ACTION ITEM
Wherever a line in the records below contains "will", copy that line.
========
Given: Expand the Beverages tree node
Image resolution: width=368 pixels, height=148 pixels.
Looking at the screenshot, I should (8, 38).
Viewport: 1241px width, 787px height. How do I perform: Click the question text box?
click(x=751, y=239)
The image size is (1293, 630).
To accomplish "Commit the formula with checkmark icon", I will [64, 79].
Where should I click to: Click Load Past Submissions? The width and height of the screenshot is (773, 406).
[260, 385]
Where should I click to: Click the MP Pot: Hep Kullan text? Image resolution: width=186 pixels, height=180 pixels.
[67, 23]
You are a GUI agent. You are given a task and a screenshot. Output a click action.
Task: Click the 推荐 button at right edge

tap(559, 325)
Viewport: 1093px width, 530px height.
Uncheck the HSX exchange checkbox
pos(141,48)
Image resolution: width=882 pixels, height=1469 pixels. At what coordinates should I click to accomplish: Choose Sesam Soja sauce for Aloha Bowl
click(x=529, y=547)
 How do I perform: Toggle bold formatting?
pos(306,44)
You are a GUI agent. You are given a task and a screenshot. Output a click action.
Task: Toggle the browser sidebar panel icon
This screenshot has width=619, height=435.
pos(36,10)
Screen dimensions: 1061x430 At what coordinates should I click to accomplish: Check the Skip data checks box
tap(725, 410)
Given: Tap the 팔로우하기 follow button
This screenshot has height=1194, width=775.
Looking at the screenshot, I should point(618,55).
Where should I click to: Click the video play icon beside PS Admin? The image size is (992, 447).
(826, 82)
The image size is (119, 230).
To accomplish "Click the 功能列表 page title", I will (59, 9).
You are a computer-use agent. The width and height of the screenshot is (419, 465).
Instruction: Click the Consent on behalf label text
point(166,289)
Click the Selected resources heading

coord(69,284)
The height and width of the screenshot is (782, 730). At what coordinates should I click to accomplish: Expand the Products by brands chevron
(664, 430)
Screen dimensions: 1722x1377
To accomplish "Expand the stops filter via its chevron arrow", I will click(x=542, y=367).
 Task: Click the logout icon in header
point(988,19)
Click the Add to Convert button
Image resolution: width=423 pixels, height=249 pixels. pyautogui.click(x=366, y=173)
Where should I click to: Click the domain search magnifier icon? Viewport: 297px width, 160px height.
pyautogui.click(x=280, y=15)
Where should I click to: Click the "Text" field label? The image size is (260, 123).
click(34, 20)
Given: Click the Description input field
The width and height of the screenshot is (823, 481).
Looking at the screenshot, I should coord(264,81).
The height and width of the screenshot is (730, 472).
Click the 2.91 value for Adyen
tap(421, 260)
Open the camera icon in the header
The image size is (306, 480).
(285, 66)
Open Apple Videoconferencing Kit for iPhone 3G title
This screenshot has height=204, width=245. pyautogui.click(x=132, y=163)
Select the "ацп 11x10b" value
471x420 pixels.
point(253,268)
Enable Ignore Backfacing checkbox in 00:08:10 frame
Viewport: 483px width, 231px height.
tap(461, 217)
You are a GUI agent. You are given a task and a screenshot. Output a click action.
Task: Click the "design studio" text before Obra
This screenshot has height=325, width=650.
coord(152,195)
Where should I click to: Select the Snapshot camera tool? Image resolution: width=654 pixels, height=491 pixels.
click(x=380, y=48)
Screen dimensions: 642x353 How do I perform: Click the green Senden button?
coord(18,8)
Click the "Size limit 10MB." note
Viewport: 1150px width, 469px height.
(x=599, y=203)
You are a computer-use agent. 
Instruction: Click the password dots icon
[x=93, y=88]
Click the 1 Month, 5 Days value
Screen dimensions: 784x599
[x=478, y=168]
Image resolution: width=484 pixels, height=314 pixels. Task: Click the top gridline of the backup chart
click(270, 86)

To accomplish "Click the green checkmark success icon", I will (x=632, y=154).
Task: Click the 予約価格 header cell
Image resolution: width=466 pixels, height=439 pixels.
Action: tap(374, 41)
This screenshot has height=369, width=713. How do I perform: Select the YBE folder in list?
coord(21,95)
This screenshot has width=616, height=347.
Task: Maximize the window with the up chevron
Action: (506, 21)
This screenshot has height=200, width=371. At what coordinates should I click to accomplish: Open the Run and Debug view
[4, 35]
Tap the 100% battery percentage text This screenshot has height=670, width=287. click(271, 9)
========
EXERCISE ANSWER
To accomplish "Commit the formula with checkmark icon", I will [64, 79].
To accomplish "Click the 功能列表 page title", I will (59, 9).
To accomplish "Expand the stops filter via its chevron arrow", I will click(x=542, y=367).
To accomplish "Click the green checkmark success icon", I will (x=632, y=154).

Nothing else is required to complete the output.